The paper discusses a rare archaeological and anthropological find – a Late Neolithic grave, found in the year 2000 in Gyvakarai village (Kupiškis region). The site was discovered by chance, when local inhabitants were digging gravel from the slope on the left bank of the Žvikė creek. Radiocarbon dating (two separate samples of bone analysed): 3745±70 bp (right tibia, Ki-9470) and 3710±80 bp (left ulna, Ki-9471) confirmed the initial supposition of Late Neolithic, and actually falls to the very end of this period. The following grave goods associated with the inhumation were found: boat-shaped polished stone axe with shaft-hole; hafted axe, produced from flint of a greyish colour; a blade knife, produced from flint of a greyish colour; a hammer-headed bone (antler?) pin, found among disturbed bones of the burial (to our knowledge this is the first hammer headed pin in Lithuania).
The osteological analysis of the burial revealed that the bones belonged to one fragmentary skeleton. Bone fragments are well preserved, and were from parts of the skull vault, both maxillas, the right side of the mandible, five cervical, twelve thoracic, five lumbar vertebrae, fragments of ribs, the handle of the sternum, both clavicles and scapulae, humeri, ulnae, right radius, right and left hand bones, fragments of both coxal bones, femora, tibias, fibulas and bones of the feet.
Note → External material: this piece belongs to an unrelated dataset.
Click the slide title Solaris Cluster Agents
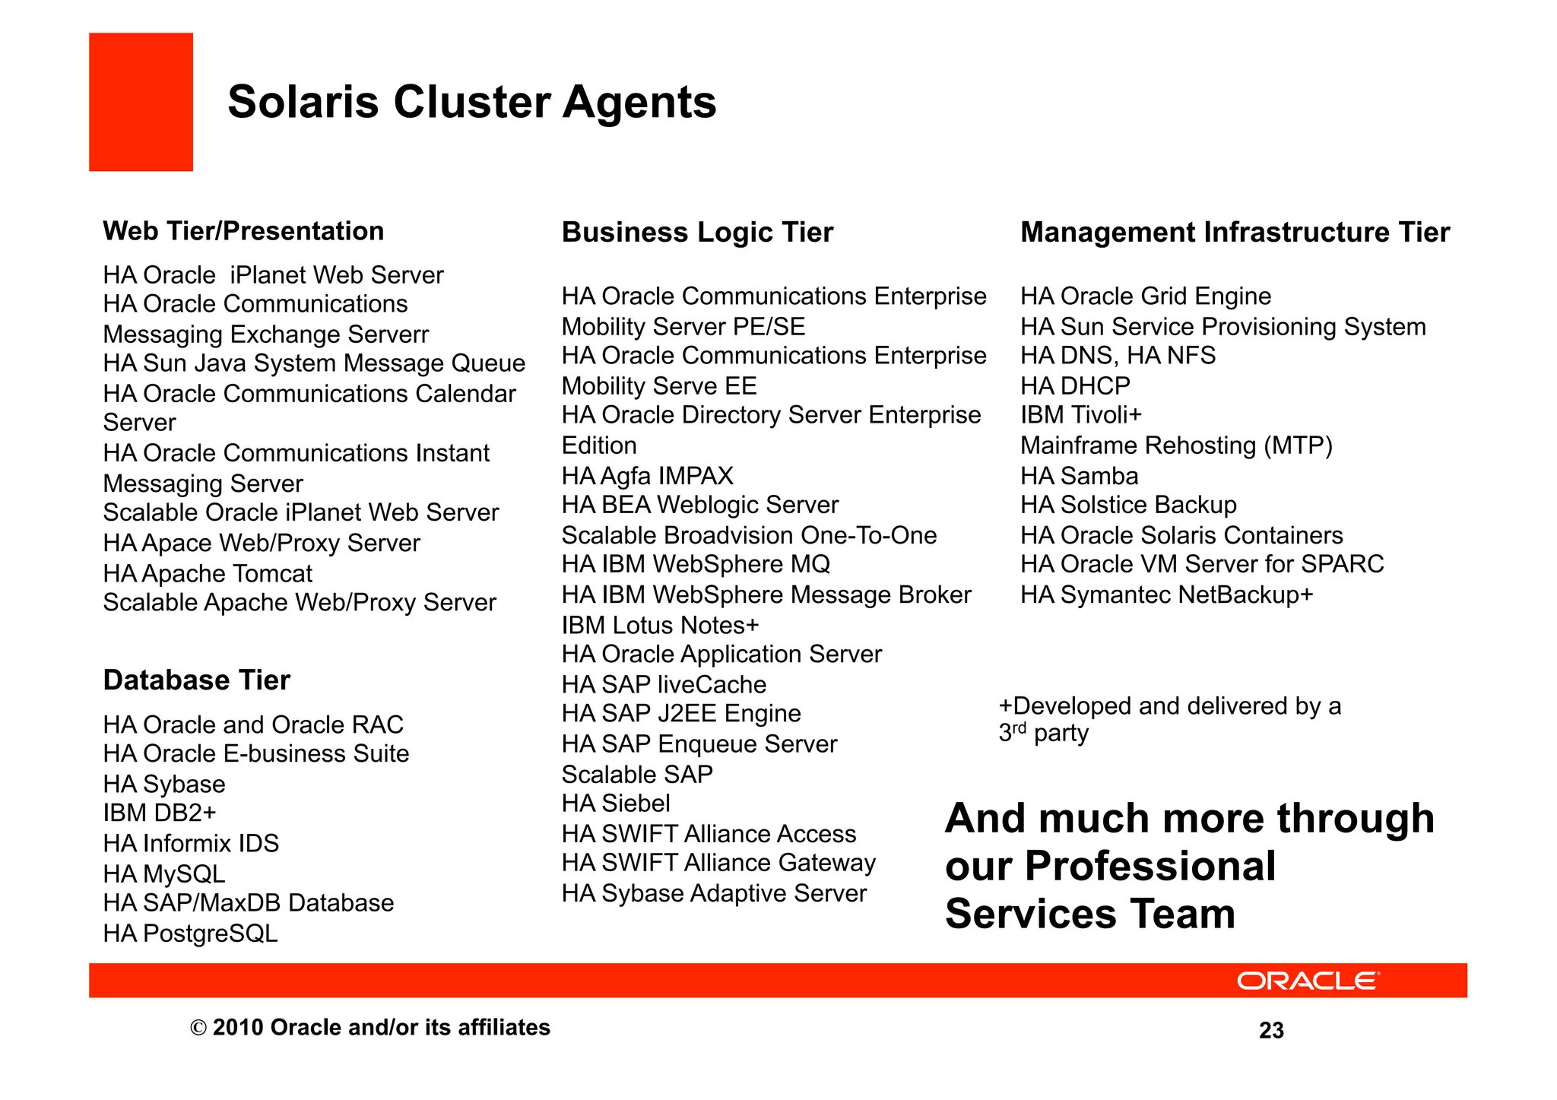pyautogui.click(x=471, y=102)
The skeleton belonged to an adult male that died at the age of 35-45 years. The skull vault was too fragmentary for measurement, visually it can be evaluated as hypermorphic, dolichocranic, with an average or even a broad face. The postcranial skeleton is hypermorphic, with marked muscle insertions. The reconstructed stature is 173-176 cm. Such a massive skeleton is typical of other Lithuanian Corded Ware/Boat Axe culture people, and similar to those found in Estonia, Prussia and later the Fatyanovo people from the Central Russian plain.
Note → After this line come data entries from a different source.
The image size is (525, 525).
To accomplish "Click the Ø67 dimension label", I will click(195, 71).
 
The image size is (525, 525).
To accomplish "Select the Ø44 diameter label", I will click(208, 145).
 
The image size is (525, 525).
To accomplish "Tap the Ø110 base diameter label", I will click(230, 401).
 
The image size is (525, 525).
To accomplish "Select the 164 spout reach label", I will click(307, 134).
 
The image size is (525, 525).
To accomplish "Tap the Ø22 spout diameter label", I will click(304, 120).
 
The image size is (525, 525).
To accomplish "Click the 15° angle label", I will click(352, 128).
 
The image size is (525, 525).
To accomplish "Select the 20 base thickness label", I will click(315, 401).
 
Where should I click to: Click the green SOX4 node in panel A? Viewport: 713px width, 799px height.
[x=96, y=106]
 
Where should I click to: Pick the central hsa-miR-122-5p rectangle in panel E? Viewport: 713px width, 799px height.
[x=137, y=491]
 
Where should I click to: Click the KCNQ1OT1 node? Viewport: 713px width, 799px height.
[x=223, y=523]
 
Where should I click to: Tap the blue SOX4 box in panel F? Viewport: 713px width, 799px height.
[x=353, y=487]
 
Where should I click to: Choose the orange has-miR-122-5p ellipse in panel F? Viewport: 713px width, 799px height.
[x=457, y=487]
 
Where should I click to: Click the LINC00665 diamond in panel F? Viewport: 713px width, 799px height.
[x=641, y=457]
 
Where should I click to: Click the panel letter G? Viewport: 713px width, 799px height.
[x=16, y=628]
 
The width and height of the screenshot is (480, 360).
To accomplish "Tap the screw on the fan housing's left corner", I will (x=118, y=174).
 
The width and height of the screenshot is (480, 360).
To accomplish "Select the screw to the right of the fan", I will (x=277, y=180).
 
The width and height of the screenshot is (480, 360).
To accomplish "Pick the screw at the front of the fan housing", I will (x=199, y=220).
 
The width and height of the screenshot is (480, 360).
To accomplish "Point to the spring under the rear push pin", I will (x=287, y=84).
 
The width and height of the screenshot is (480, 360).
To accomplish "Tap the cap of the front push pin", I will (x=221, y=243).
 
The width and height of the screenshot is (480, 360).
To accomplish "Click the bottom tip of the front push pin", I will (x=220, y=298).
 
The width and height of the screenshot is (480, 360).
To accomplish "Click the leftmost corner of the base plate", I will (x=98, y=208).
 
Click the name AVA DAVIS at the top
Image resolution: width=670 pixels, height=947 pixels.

This new case forces us to revive the long-lasting discussions about the origins of Indo-Europeans and the Balts. Summarising the current empirical facts and hypotheses based on archaeological, linguistic, anthropological and genetic data, we can find support for both migration and acculturation models. All known Corded Ware/Boat Axe burials in Lithuania are singular, contain individuals of adult/mature age, are associated with a particular set of grave goods and characterised by a very specific phenotype – these facts would support the hypothesis of immigration. However, some facts would also speak for the acculturation hypothesis: probably the adoption of the Indo-European language was earlier, via cultural transfer, and migrants of Kurgan people already found communities with whom they could communicate. However, they left no significant impact on the local anthropological substrate.